=== MATERIAL FOR THE TASK ===
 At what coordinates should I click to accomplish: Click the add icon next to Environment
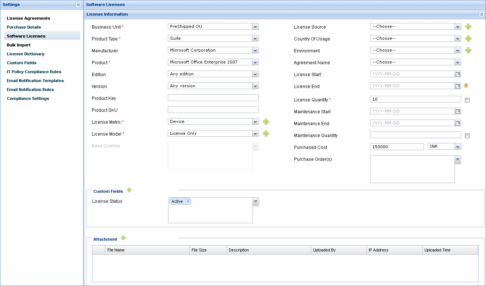(x=468, y=51)
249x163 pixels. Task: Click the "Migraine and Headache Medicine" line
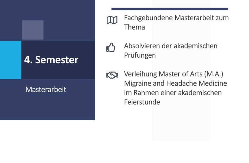click(x=175, y=83)
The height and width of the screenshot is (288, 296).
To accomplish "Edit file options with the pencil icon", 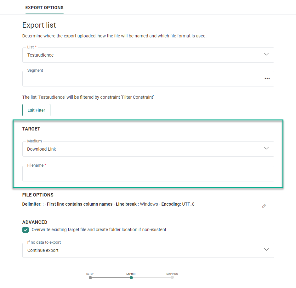I will [x=264, y=206].
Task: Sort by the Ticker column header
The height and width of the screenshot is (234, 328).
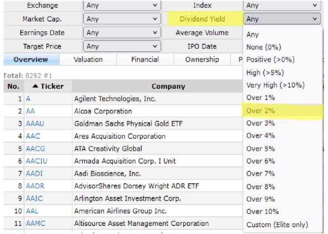Action: tap(48, 86)
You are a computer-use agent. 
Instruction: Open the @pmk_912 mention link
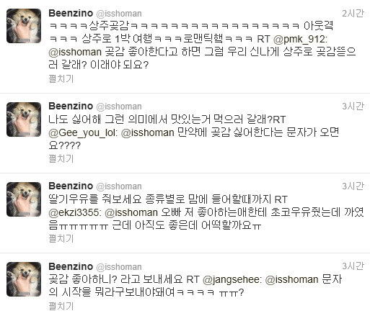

=== TASK TO COMPLETE ===
Transcribe word for word only the lines from the one with "Task: Sort by the Ticker column header" through the end of the listing; every picture is to be omitted.

=== SOLUTION ===
Task: Sort by the Ticker column header
The height and width of the screenshot is (234, 328).
Action: tap(48, 86)
You are a computer-use agent. 
Instruction: Open the @pmk_912 mention link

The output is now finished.